This library parses the binary files of the CIFAR-10 data set and returns them as a tuple struct
CifarResult
:(Vec<u8>, Vec<u8>, Vec<u8>, Vec<u8>)
which is organized as(train_data, train_labels, test_data, test_labels)
Convenience methods for converting these to the Rust ndarray
numeric arrays are provided using the to_ndarray_0xx
feature flag, as
well as for automatically downloading binary training data from a remote url.
// $ cargo build --features=download,to_ndarray_015
use cifar_ten::*;
fn main() {
let (train_data, train_labels, test_data, test_labels) = Cifar10::default()

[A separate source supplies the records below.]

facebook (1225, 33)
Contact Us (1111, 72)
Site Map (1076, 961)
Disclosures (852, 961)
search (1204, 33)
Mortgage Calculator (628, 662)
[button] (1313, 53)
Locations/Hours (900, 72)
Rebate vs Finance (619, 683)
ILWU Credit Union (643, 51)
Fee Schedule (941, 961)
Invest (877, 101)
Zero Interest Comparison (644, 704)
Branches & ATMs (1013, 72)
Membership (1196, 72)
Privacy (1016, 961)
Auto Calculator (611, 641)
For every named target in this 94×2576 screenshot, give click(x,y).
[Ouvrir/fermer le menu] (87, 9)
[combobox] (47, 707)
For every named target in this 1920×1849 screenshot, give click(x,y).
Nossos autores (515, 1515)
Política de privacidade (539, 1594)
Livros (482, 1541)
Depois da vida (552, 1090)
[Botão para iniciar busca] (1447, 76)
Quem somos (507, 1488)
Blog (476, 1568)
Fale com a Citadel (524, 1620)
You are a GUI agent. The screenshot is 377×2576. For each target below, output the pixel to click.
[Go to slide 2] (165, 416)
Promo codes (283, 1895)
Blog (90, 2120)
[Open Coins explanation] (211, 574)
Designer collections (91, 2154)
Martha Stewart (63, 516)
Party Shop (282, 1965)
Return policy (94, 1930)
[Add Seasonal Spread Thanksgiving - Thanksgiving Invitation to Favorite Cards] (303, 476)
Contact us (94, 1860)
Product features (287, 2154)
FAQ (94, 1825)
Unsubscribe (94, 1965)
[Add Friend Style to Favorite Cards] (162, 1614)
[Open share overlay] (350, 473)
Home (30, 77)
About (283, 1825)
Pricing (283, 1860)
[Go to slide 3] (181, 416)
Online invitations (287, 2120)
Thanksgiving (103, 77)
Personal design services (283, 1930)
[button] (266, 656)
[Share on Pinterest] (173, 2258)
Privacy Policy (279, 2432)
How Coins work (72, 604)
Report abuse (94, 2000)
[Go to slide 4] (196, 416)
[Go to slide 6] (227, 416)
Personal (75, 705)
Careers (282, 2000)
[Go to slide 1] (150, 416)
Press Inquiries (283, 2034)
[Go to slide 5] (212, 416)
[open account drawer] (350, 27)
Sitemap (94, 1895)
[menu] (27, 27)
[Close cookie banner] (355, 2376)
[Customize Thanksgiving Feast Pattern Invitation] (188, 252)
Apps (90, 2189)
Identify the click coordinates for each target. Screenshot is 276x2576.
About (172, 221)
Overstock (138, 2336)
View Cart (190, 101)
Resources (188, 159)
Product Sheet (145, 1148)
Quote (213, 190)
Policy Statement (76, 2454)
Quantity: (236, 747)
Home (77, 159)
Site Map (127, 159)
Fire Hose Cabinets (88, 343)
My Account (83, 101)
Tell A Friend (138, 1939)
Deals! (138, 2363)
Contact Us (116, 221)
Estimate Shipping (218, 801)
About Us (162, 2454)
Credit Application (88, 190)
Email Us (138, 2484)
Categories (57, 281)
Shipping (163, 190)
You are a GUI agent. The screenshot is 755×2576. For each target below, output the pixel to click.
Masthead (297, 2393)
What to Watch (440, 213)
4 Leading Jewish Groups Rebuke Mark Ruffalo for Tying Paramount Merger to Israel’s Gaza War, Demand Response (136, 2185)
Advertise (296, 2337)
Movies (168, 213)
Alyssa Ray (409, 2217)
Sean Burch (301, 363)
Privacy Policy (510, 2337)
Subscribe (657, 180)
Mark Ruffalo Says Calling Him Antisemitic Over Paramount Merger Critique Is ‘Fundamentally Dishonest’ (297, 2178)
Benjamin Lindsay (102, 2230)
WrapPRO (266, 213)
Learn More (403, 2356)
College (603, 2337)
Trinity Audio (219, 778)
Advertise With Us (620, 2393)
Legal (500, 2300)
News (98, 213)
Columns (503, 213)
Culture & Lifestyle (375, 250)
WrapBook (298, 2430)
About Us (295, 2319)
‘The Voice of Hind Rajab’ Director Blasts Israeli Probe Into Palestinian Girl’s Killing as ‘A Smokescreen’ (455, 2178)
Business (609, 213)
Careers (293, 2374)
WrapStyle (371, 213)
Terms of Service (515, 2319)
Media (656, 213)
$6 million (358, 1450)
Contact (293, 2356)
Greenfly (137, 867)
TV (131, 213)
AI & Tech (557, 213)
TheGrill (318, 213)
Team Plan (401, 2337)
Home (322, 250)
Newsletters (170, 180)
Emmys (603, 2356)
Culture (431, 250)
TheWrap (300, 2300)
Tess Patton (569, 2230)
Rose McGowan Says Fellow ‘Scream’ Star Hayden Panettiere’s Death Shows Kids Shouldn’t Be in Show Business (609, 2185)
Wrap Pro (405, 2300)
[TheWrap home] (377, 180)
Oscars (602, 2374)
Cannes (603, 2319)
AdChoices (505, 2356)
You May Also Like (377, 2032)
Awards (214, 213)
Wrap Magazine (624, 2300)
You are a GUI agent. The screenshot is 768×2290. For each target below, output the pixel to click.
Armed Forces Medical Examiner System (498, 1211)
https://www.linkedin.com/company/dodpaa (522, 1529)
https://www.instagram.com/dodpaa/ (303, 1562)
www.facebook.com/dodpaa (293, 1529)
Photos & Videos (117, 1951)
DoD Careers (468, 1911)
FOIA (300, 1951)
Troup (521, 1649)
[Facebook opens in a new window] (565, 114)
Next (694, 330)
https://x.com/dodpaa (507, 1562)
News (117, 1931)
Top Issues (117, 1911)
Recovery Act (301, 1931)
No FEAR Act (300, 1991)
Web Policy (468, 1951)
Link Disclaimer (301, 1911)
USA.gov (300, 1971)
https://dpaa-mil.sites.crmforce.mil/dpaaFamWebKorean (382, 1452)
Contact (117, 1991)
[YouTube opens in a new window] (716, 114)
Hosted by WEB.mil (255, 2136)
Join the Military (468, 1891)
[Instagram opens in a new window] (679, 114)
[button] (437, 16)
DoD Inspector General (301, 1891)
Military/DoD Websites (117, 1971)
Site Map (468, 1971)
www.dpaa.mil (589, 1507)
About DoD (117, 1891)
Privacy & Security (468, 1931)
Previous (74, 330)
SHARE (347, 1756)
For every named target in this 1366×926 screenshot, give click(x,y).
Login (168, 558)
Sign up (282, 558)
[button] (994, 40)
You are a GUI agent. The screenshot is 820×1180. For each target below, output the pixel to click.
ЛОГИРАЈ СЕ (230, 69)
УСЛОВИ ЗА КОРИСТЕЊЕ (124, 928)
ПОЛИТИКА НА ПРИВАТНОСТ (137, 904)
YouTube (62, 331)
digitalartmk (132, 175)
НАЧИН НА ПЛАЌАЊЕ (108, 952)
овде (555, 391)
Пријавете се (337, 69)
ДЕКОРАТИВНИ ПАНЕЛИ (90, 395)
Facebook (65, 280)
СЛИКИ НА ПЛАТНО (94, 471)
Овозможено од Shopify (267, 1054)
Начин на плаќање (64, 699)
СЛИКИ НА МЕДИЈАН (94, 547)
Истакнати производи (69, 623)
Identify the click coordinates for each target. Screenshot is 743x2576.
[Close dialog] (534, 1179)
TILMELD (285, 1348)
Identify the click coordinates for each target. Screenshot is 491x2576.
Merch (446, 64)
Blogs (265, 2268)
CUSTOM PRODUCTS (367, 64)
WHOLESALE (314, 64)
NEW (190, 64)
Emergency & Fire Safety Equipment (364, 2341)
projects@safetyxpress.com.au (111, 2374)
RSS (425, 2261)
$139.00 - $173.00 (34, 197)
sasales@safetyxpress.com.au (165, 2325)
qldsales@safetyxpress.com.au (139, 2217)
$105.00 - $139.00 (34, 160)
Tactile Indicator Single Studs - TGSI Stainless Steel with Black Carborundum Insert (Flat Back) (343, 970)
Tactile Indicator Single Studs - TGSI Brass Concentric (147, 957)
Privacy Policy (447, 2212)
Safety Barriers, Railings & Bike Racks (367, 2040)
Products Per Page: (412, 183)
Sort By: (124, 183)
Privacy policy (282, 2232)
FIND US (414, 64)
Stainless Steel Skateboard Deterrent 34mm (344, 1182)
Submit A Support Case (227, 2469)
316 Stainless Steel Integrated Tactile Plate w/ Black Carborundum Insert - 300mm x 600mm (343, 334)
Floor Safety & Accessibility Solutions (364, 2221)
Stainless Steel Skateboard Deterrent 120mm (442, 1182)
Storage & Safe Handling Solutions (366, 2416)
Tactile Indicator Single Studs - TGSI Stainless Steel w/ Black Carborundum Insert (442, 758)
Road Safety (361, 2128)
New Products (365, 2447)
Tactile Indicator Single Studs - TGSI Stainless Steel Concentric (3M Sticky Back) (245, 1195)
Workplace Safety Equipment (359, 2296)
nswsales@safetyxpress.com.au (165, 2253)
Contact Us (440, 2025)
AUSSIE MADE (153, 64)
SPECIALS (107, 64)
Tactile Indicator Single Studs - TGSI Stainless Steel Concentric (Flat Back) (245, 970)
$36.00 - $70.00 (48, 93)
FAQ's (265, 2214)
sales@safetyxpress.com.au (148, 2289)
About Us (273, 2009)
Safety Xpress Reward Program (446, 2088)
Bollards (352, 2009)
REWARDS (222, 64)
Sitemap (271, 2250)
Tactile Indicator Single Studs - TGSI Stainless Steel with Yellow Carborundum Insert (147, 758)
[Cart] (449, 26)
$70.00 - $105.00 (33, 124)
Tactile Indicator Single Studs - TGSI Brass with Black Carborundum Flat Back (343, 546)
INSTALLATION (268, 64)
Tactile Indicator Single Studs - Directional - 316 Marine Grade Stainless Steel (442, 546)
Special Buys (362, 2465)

.download_and_extract(true)
.encode_one_hot(true)
.build()
.unwrap()
.to_ndarray::<f32>()
.expect("Failed to build CIFAR-10 data");
}
Various ndarray
versions can be used with the following feature flags:
version | feature flag |
---|---|
0.16 |
to_ndarray_016 |
0.15 |
to_ndarray_015 |
0.14 |
to_ndarray_014 |
0.13 |
to_ndarray_013 |
A tar.gz
file with the original binaries can be found here. The crate's author also
provides several ML data mirrors here which are used for running tests on this library. Please feel free to use,
but should you expect to make heavy use of these files, please consider creating your own mirror.
If you'd like to verify that the correct images and labels are being provided, the examples/preview_images.rs
file using show-image
to
preview a RGB representation of a given image with the corresponding one-hot formatted label.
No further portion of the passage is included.